» YOUR TASKS:
1/ In the thread about doit's TaskLoader and DepManager, translate this sentence into German: "This will pave the road for the updated call sequence in the command base class."
2/ Carry on the thread about doit's TaskLoader and DepManager, beginning after its final sentence.

[SOURCE EXTRACT start]

This would be enough for your original use-case. But the DepManger would not be available when executing task creators.

As we discussed it would be nice if this is also available when loading tasks. This will require changes in TaskLoader as it currently has a single function load_tasks() that returns both config values and task instances. We need to modify it so that it first only gets the config values. Then on DoitCmdBase we would create an instance of DepManager. Then finally actually load the tasks...

So my suggestion of what exactly needs to be done is:

Hope it is clear.

moltob commented 5 years ago

Sorry for not responding for a while, I was offline due to German vacation time. 😃

I think I understood your suggestion. Essentially you want to split these lines:

https://github.com/pydoit/doit/blob/0f7c219845f6b1ee36393d24ea613754dca4d1a5/doit/cmd_base.py#L449-L450

  1. First get the dodo_config.
  2. Update params dict from it.
  3. Instantiate dep_manager.
  4. Store it in a new (correct?) global registry dictionary. This is a new doit concept.
  5. Load the real tasks, now that dep_manager is available in the registry.

Please let me know in particular about adding the registry concept to doit. I'll do it in a clean way without circular dependencies but I just want to make sure you agree to this new way of storing stuff for user tasks.

moltob commented 5 years ago

Looking into the split, I have yet another question. TaskLoader.load_tasks() might get some cleanup on the way.

https://github.com/pydoit/doit/blob/0f7c219845f6b1ee36393d24ea613754dca4d1a5/doit/cmd_base.py#L301-L310

Since the TaskLoader._load_from() method loads tasks and configuration, the resulting call sequence has slightly confusing method names: SomeConcreteTaskLoader.load_tasks() -> TaskLoader._load_from() -> loader.load_tasks(), loader.load_doit_config().

TaskLoader._load_from() must do a switch on the type of namespace, even though that namespace is passed in by the derived classes, which already know precisely, what this is. IMHO the code is not taking full advantage of the class hierarchy.

I suggest an initial refactoring like this:

This will pave the road for the updated call sequence in the command base class. If you agree, I'd do the refactoring and test adaptation first in a separate PR.

Please let me know.

moltob commented 5 years ago

Looking further at the docs and sample code, it seems that you might want to keep the original signature:

class SomeLoader(TaskLoader):
    def load_tasks(...) -> Tuple[List[Task], Dict[str, Any]]:
        ...

If that is the case, the change is much smaller. I'll stand by for your comments now.

moltob commented 5 years ago

Final comment: I think your suggestion to split config and task loading is not quite consistent with keeping the TaskLoader.load_tasks() API in place with the aforementioned return values. I believe we can't have both...

schettino72 commented 5 years ago

Open-source is volunteer work, no worries about time.

registry

Store it in a new (correct?) global registry dictionary. This is a new doit concept.

Just be clear. I mentioned "registry" as a concept... Do not need to create a class for that, a plain dict can do the job as in my quick patch.

Actually doit_cmd.get_var() has a similar implementation. Note the special care for windows multi-processing.

[SOURCE EXTRACT end]
[DATA LINES start]

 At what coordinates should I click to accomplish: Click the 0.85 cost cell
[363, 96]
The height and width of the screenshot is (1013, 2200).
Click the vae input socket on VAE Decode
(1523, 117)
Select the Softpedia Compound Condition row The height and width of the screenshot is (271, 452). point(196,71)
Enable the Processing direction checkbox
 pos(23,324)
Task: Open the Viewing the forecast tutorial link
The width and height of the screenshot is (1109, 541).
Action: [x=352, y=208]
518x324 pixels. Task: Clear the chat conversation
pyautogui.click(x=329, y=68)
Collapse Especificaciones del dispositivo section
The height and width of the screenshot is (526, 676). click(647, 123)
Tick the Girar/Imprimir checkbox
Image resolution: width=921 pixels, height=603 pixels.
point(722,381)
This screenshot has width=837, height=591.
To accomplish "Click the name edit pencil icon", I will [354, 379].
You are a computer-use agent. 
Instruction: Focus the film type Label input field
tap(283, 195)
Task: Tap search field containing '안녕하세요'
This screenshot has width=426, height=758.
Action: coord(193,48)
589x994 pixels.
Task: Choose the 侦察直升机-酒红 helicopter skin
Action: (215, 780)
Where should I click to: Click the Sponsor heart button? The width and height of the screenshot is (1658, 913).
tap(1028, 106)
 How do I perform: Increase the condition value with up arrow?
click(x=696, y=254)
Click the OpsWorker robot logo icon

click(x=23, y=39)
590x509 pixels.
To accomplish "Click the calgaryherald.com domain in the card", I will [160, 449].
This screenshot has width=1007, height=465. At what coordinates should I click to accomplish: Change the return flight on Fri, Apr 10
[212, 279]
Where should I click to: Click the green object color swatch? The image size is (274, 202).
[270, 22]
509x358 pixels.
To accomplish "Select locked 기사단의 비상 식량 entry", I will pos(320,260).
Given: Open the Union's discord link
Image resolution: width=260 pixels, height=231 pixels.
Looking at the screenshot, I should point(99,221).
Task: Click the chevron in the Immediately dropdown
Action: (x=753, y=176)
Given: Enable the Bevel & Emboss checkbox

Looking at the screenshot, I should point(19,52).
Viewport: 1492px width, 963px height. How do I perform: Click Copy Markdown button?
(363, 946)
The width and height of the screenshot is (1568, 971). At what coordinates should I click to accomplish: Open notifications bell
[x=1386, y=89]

[DATA LINES end]

» RESPONSES BY TASK:
1/ Dies wird den Weg für die aktualisierte Aufrufreihenfolge in der Befehlsbasisklasse ebnen.

2/
TaskLoader API

old

new API


To keep backward compability

if hasattr(self.loader, 'load_doit_config'):
   # new api
   members = self.loader.get_members()
   config = self.loader.load_doit_config()
   ... # other stuff
   dep_manger = Dependency()
   tasks = self.loader.load_tasks()
else:
   ... # like current code
   # of course in this backward compatible dep_manager wont be available
   # while loading tasks. I just dont want to break code when someone upgrades doit

Maybe we could be more explicit how to trigger old/new api. Specially because load_tasks is present on both but with different signatures... Or maybe get a new name instead of load_tasks? load_tasks_only() You can decide what you think works beter.

moltob commented 5 years ago

Ok, thanks for the feedback. Since you are open for smaller API changes, how do you like the following design, where I:

class TaskLoader:
    """Interface of task loaders."""

    cmd_options = ()

    def __init__(self):
        # list of command names, used to detect clash of task names and commands
        self.cmd_names = []
        self.config = None  # reference to config object taken from Command

    def load_doit_config(self, opt_values):
        """Load doit configuration."""
        raise NotImplementedError()

    def load_tasks(self, cmd, opt_values, pos_args):
        """Load tasks.

        :return: (List[Task])
        :param cmd: (doit.cmd_base.Command) current command being executed
        :param opt_values: (dict) with values for cmd_options
        :param pos_args: (list str) positional arguments from command line
        """
        return NotImplementedError()

class NamespaceLoader(TaskLoader):
    """Load tasks from namespace, mapping identifiers to items.

    ``namespace`` must be given at creation time or set before ``load_tasks`` or
    ``load_doit_config`` are called.
    """

    def __init__(self, namespace=None):
        super().__init__()
        self.namespace = namespace

    def load_doit_config(self, opt_values):
        return loader.load_doit_config(self.namespace)

    def load_tasks(self, cmd, opt_values, pos_args):
        return loader.load_tasks(self.namespace, self.cmd_names, cmd.execute_tasks)

class ModuleLoader(NamespaceLoader):
    """Load tasks from a Python module."""

    def __init__(self, module):
        super().__init__(dict(inspect.getmembers(module)))

class DodoFileLoader(NamespaceLoader):
    """Delayed loading of tasks from a dodo file."""

    def _ensure_namespace(self, opt_values):
        """Lazily load namespace from dodo file per config parameters."""

        if self.namespace is None:
            module = loader.get_module(
                opt_values['dodoFile'],
                opt_values['cwdPath'],
                opt_values['seek_file'],
            )
            self.namespace = dict(inspect.getmembers(module))

    def load_doit_config(self, opt_values):
        self._ensure_namespace(opt_values)
        return super().load_doit_config(opt_values)

    def load_tasks(self, cmd, opt_values, pos_args):
        self._ensure_namespace(opt_values)
        return super().load_tasks(cmd, opt_values, pos_args)

The fact that opt_values is an argument to the API functions is not super-nice, as here the dodo-file specific implementation is leaking into the abstraction. However, I am not sure it is worth now to spend the extra effort.

Haven't run this yet, so consider it pseudo-code, but would you agree to this design?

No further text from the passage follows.